Do mitochondrial DNA and metabolic rate complement each other in determination of the mammalian maximum longevity?

In animal cells, mitochondria are semiautonomous organelles of virtually "hostile" (bacterial) origin, with their own code and genome (mtDNA). The semiautonomy and restricted resources could result in occasional "conflicts of interests" with other cellular components, in which mitochondria have greater chances to be "the weakest link," thus limiting longevity. Two principal questions are addressed: (1) to what extent the mammalian maximum life span (MLS) is associated with mtDNA base composition? (2) Does mtDNA base composition correlate with another important mitochondria-associated variable-resting metabolic rate (RMR)-and whether they complement each other in determination of MLS? Analysis of 140 mammalian species revealed significant correlations between MLS and the content of the four mtDNA nucleotides, especially noted for GC pairs (r(2) = 0.42; p < 10(-17)).
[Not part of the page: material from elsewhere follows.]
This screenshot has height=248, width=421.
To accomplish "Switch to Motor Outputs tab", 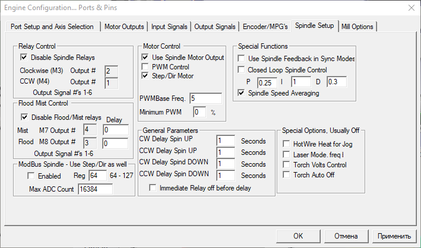I will pyautogui.click(x=124, y=27).
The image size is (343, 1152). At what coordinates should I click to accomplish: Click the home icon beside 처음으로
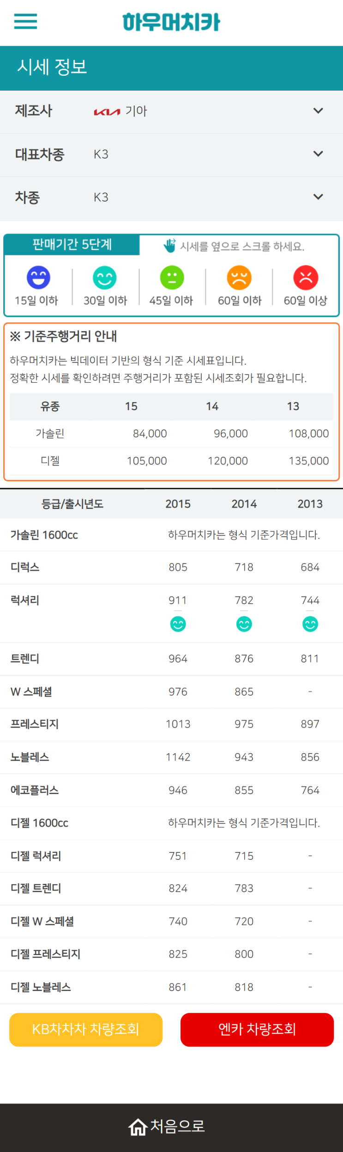click(138, 1127)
The most remarkable finding of this study is that multivariate stepwise analysis selected only the GC content and RMR, which together explained 77% of variation in MLS (p < 10(-25)). To the authors' knowledge, it is the highest coefficient of MLS determination that has ever been reported for a comparable sample size. Taking into account substantial errors in estimation of MLS and RMR, it could mean that the GC and RMR explain most of the MLS biological variation. Other putative players in MLS determination should have relatively small contribution or their effects should be realized via the same channels. Although further research is clearly warranted, the extraordinary high correlation of mtDNA GC and RMR with MLS suggests a "direct hitting" of the core longevity targets, inferring mitochondria as a primary object for longevity-promoting interventions.